Abstract B48: Lack of efficacy of the anti-diabetic drug metformin in the ER+ methylnitrosourea (MNU)-induced and the ER- MMTV-Neu/p53KO models of mammary cancer

Abstract

Abstract Metformin, an anti-diabetic drug, activates AMP-activated protein kinase (AMPK), and has generated a great deal of interest as a potential preventive agent for a variety of cancers, including breast. This interest is based both on epidemiologic studies showing that diabetics treated with metformin have a lower incidence of a variety of cancers, and on mechanistic considerations arguing that activation of AMPK is likely to be relevant to cancer treatment and prevention. We examined the preventive efficacy of metformin in ER+ and ER- rodent mammary cancer models. Treatment of Sprague-Dawley female rats at 50 days of age with a single dose of MNU (75 mg/kg BW) resulted in the development of multiple ER+ mammary cancers beginning approximately 7 weeks after MNU treatment. This model has been highly responsive to a wide variety of agents that affect ER+ tumors in humans (SERMs, aromatase inhibitors, pregnancy, ovariectomy). Metformin was administered by gavage (7x/week) at either 150 or 50 mg/kg BW/day beginning 7 days after MNU dosing, and continuing for the duration of the study.
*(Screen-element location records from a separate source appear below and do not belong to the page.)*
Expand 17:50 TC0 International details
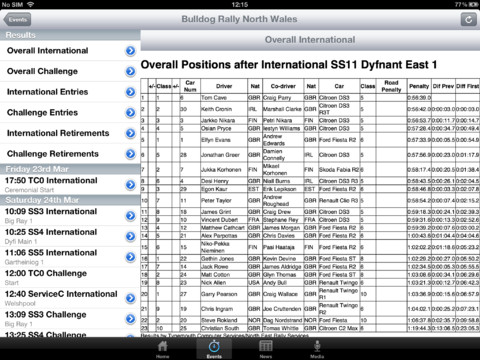click(131, 185)
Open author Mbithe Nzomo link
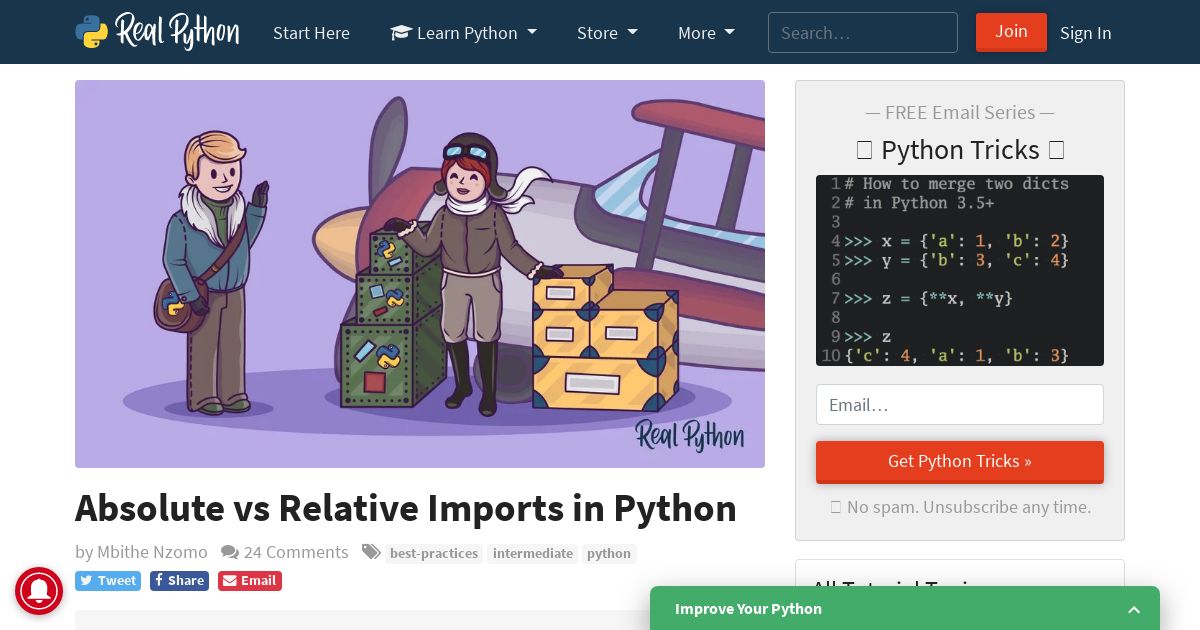This screenshot has height=630, width=1200. click(x=152, y=552)
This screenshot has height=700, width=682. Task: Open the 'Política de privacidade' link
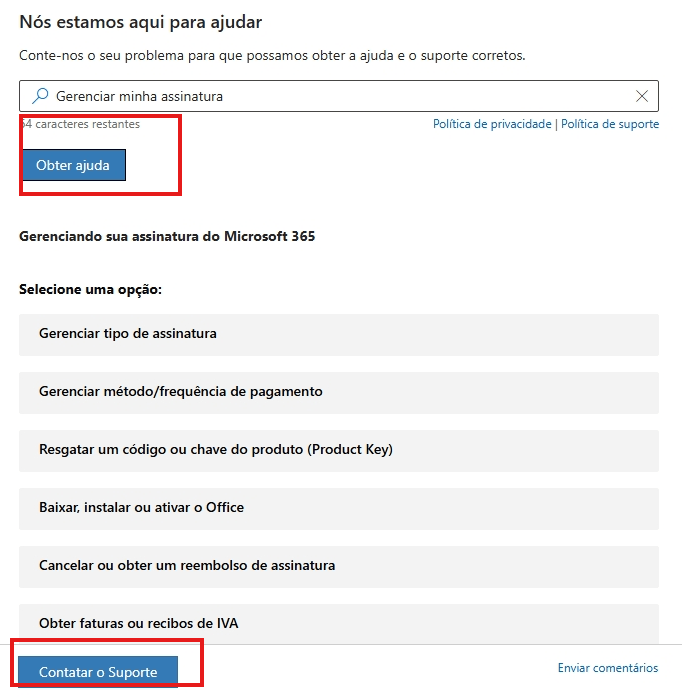click(x=492, y=124)
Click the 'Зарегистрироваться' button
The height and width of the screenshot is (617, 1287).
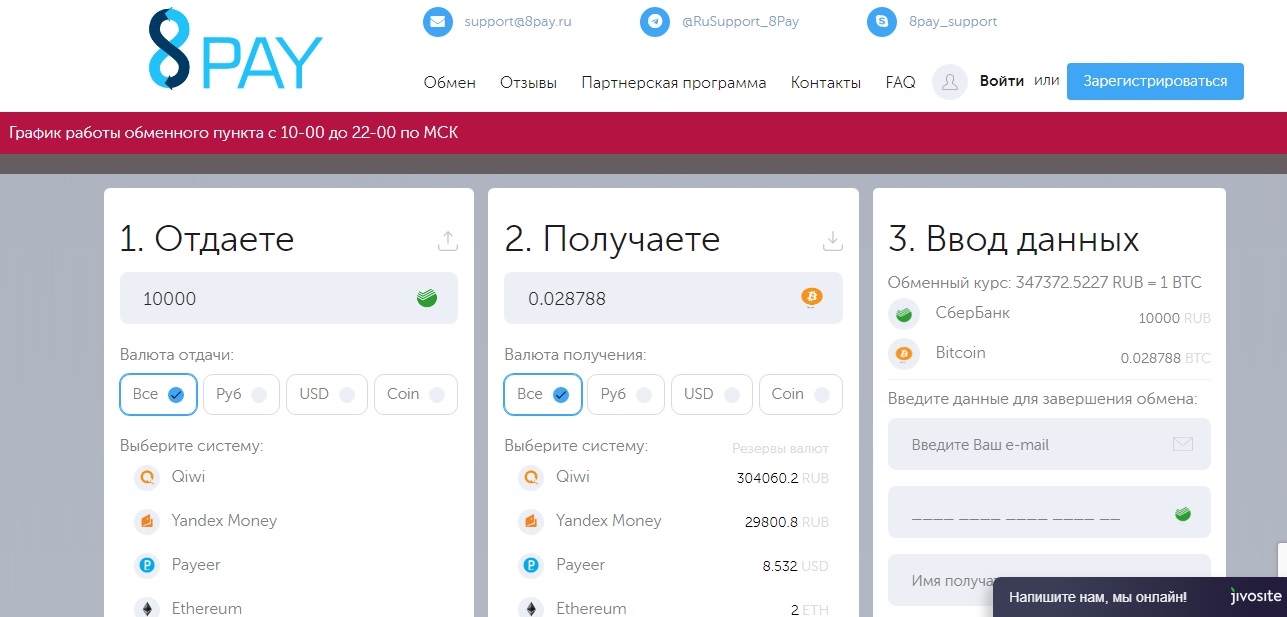[x=1155, y=82]
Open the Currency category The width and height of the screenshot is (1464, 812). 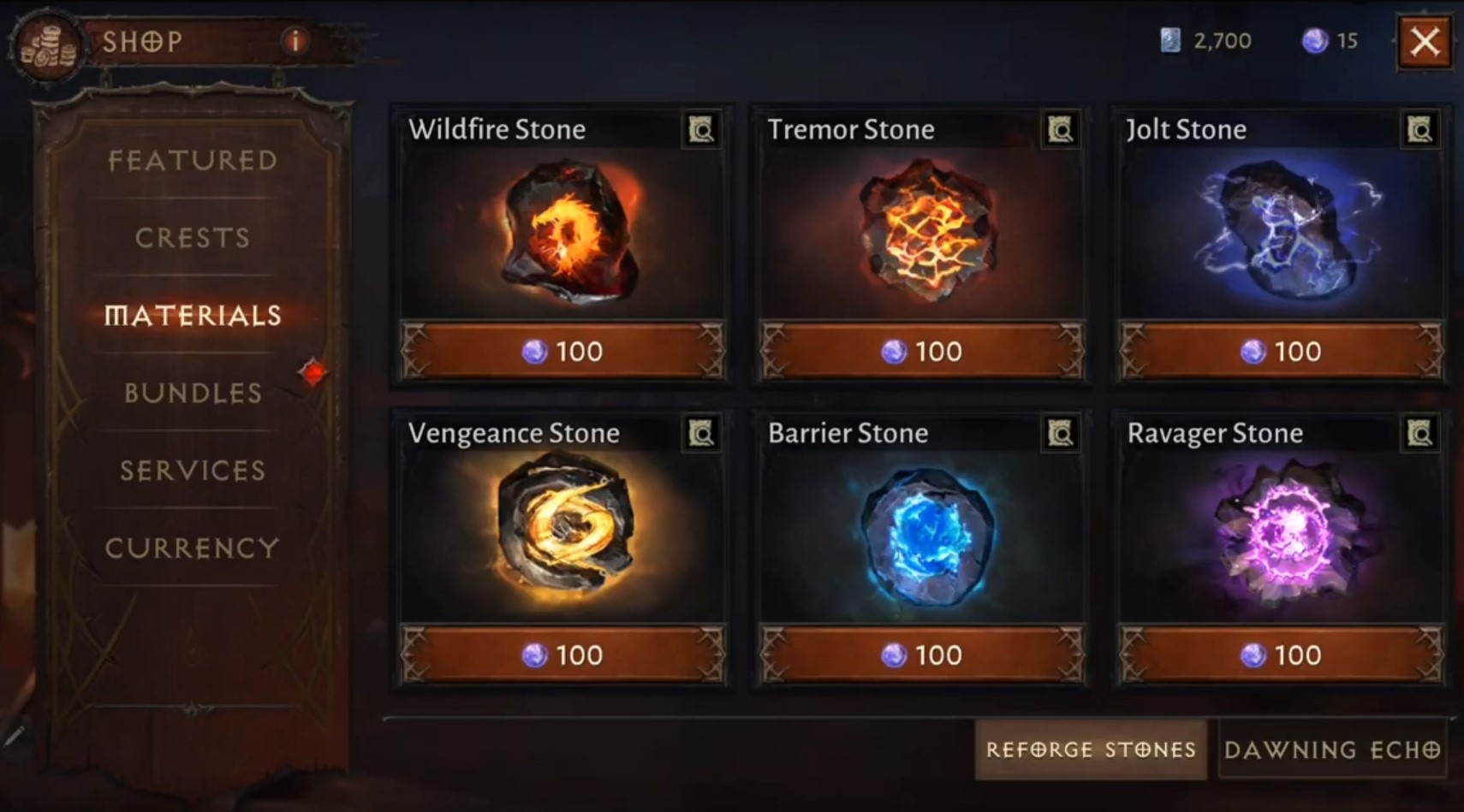(x=193, y=548)
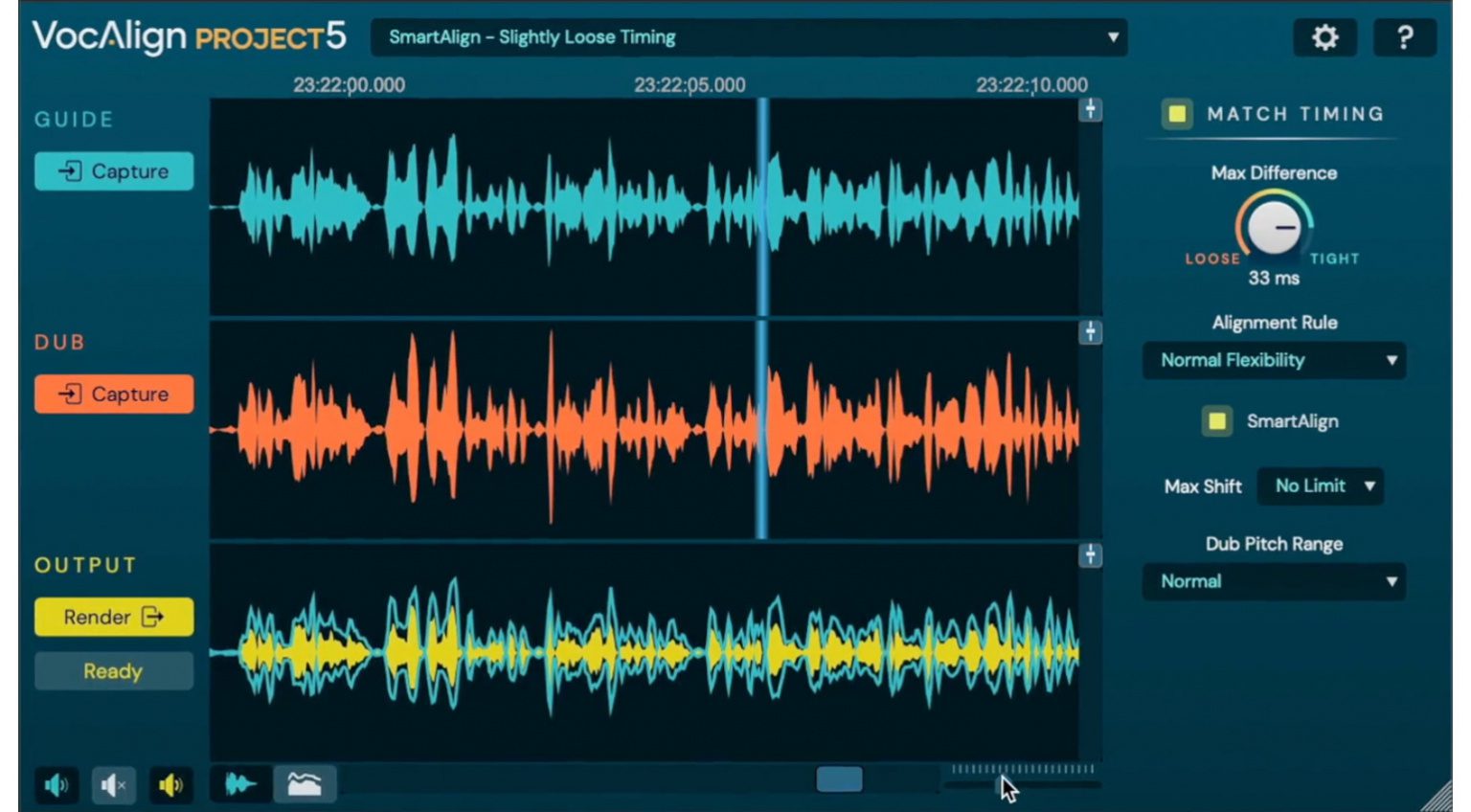Image resolution: width=1471 pixels, height=812 pixels.
Task: Click the Render output button
Action: tap(113, 617)
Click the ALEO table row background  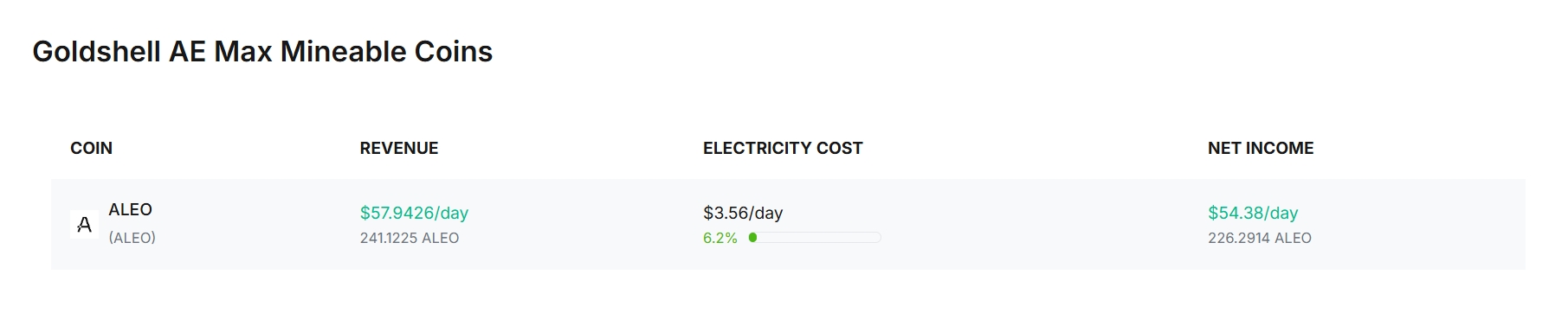pyautogui.click(x=788, y=225)
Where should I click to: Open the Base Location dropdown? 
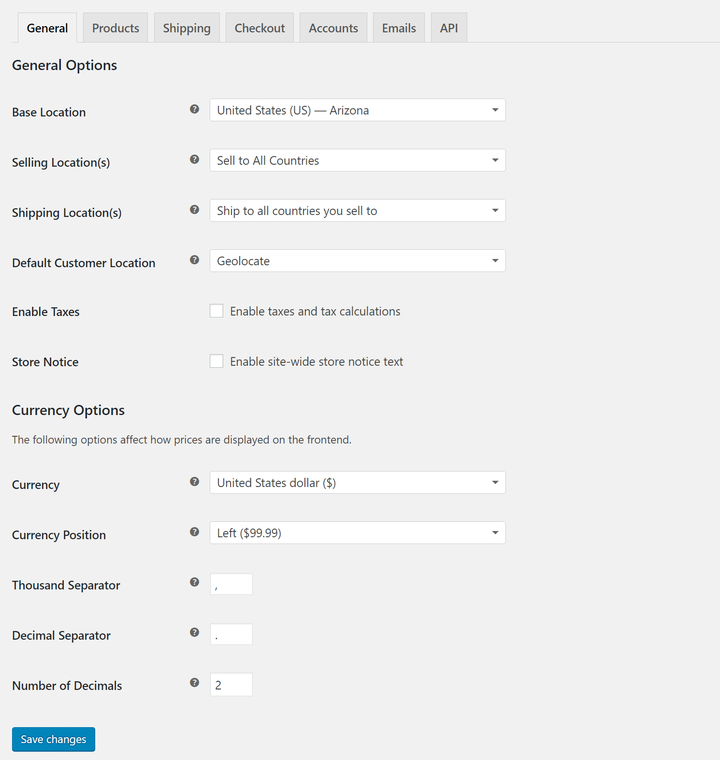357,110

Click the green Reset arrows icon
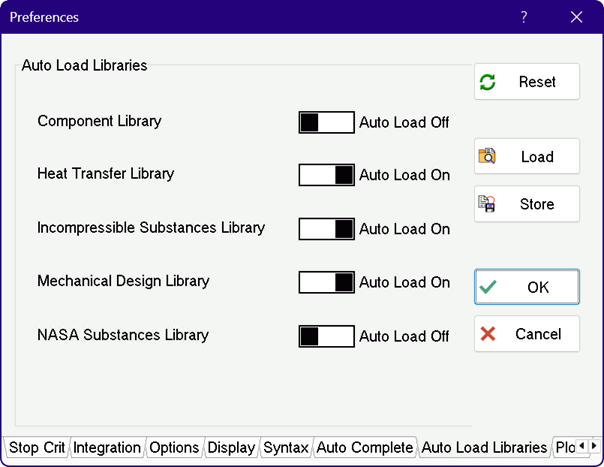[488, 82]

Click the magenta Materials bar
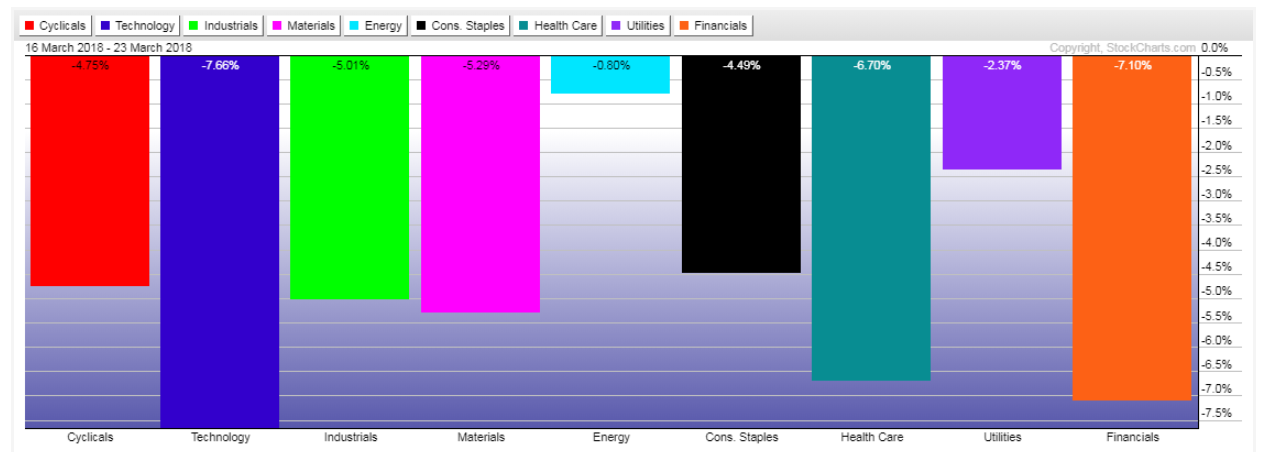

Metformin failed to decrease mammary tumor incidence and, in fact, increased tumor multiplicity in this model by approximately 35%. In addition, we are evaluating the ability of metformin to inhibit mammary cancer in MMTV-Neu/p53KO mice (which spontaneously develop ER- cancers). In this study, metformin was administered in the diet at a dose level of 1500 mg/kg diet. Initial supplementation of the diet with this agent began when the mice were 60 days of age, and will continue for 10 months. This study similarly has shown no preventive efficacy of metformin (av. tumors/mice: controls, 2.1; metformin, 2.5). Thus, these initial studies fail to observe any chemopreventive efficacy of metformin in two commonly employed models of ER+ and ER- mammary cancers in rodents. Supported by NCI contract number HHSN261200433001C. Citation Information: Cancer Prev Res 2010;3(12 Suppl):B48.